Pues bien, estando en el Puerto, fue cuando, tras un duro “casting”, la bella Isabel entró a formar parte del servicio real. Muy pronto, nada más que la vio el monarca, se convirtió en su favorita, no habiendo noche, salvo que el señor monarca tuviese que cumplir con otros menesteres, entre los que se encontraban sus obligaciones con la reina, que no la pasasen juntos en el lecho adintelado de su majestad el rey.
Frutos de esas noches apasionadas, nacieron dos criaturas, Fernando (por su padre, el rey) y Juana.

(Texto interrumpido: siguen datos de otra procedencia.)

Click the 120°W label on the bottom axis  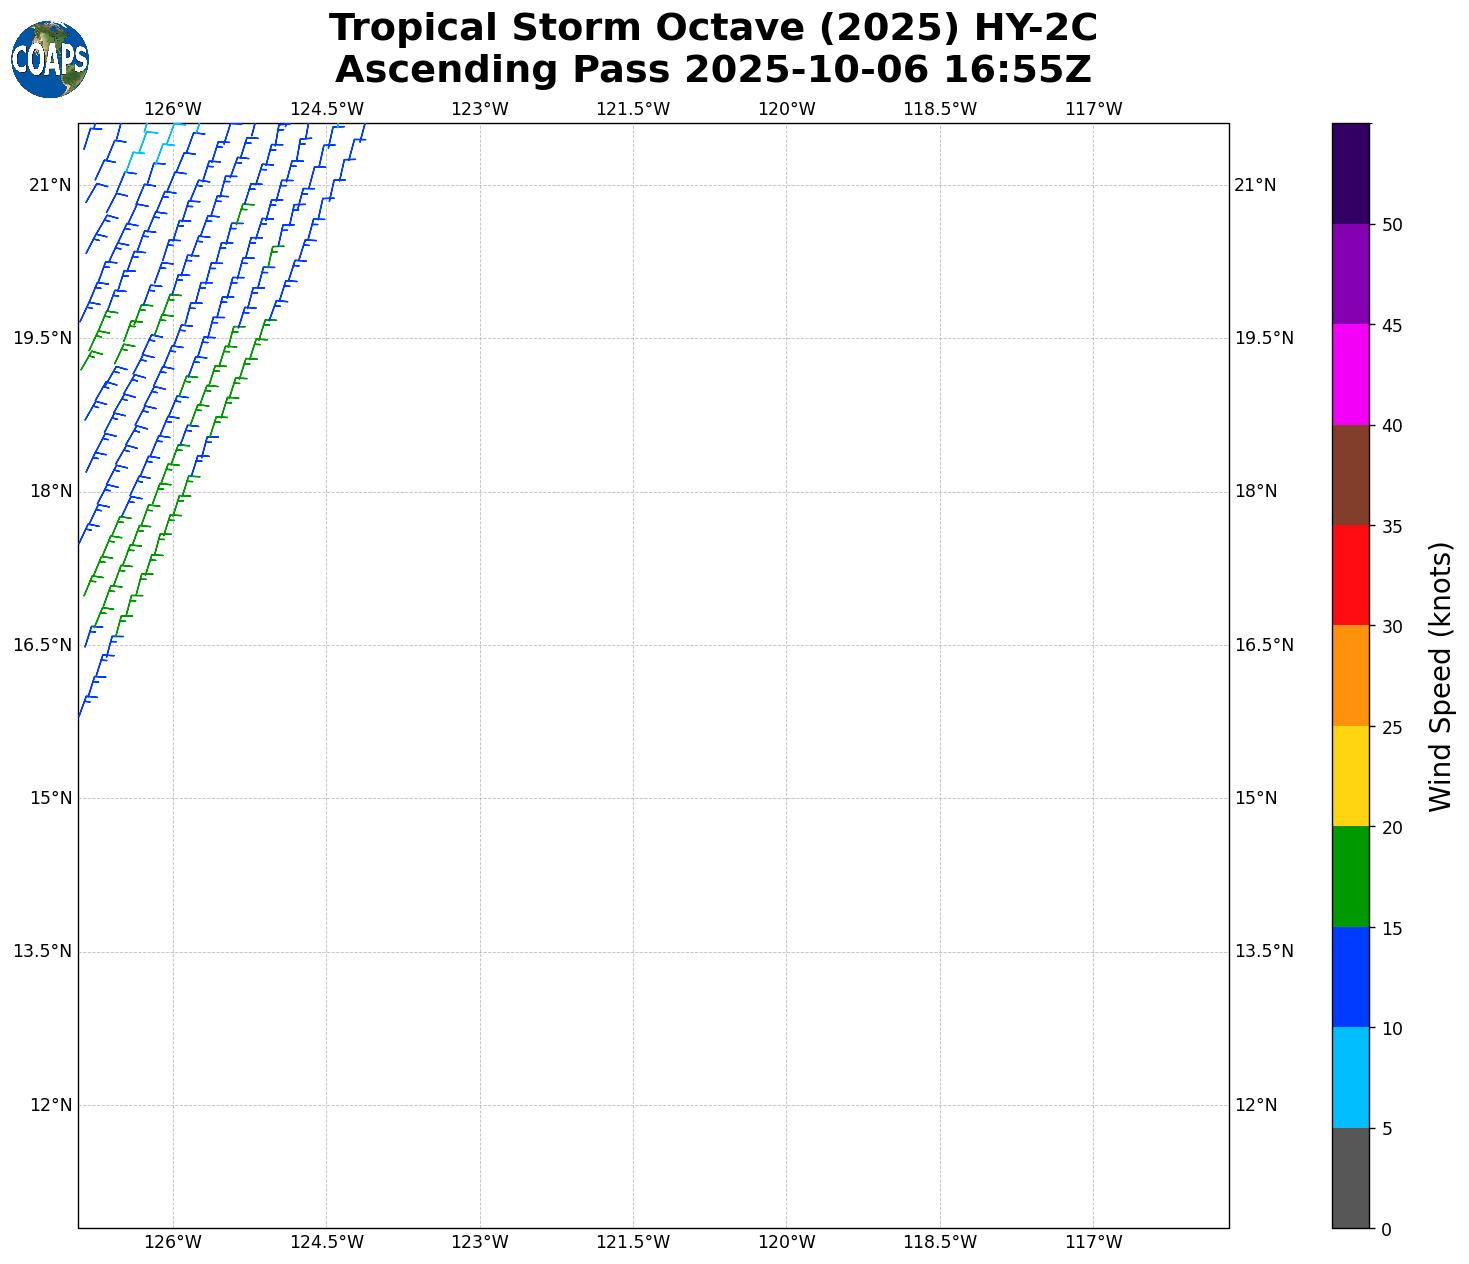pos(786,1242)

Ni que decir tiene que la bella Isabel fue la responsable, mientras que duraron sus relaciones, de muchas de las decisiones políticas del monarca, coincidiendo la mayoría de ellas con resoluciones reales de marcado corte aperturista. Estaba claro que el señor zapatero supo transmitir a su hija sus ideas frescas y antiabsolutistas. Por poner un ejemplo, y barriendo para casa, la villa de Bornos fue incluida en el listado en el que se convocaban plazas de médico para balnearios (por Decreto de 1816), y todo ello aprovechando nuestras aguas sulfurosas y medicinales. Esta provisión de un médico, era tan solo una ínfima parte del proyecto que para Bornos estaba aprobado, y que consistía en la construcción de un majestuoso balneario que fuese la envidia de todos los existentes en España.

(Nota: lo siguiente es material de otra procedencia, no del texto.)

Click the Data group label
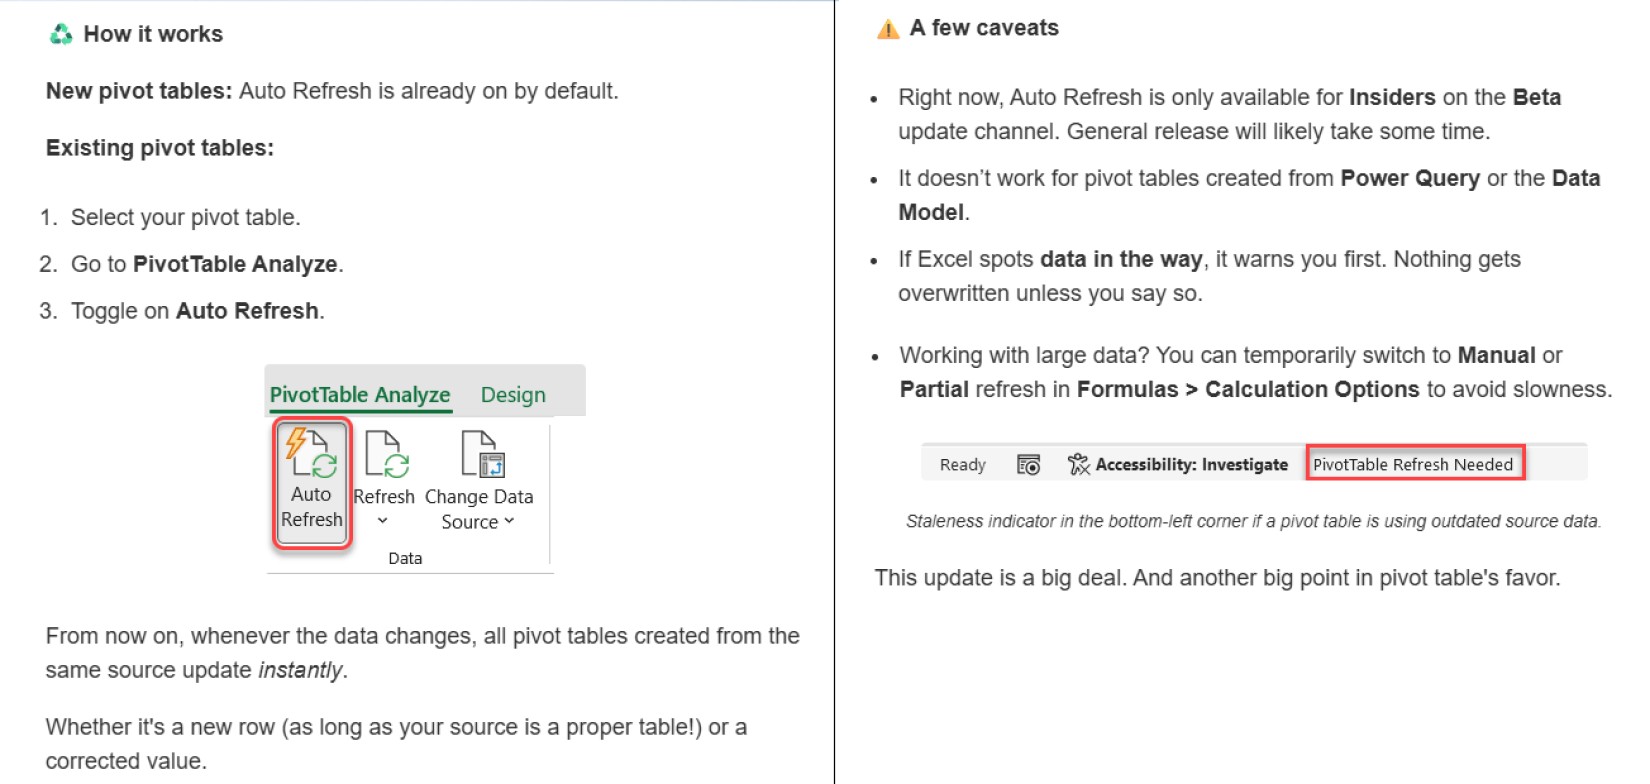 pos(405,558)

El proyecto no se llevó a cabo por dos motivos: por el pronunciamiento de Riego, que hizo que durante tres años se paralizasen todas las decisiones reales, y por las pesquisas que llevaron a cabo tras la caída del gobierno constitucional, los partidarios del rey, persiguiendo a todo lo que oliese a liberal, y de las que el zapatero bornicho fue declarado culpable de tomar parte activamente en la preparación del golpe de Riego. Aunque no fue ejecutado, gracias a las influencias que su hija ejercía en el monarca, las relaciones amorosas entre el rey Fernando e Isabel no volvieron a ser las que fueron, enfriándose y llegando incluso a desaparecer.
Aun así, en sus últimos años de vida, y todo por la pasión que sentía por la bornicha, y en su honor, se atrevió a bautizar a su hija, futura reina de España, con el nombre de Isabel.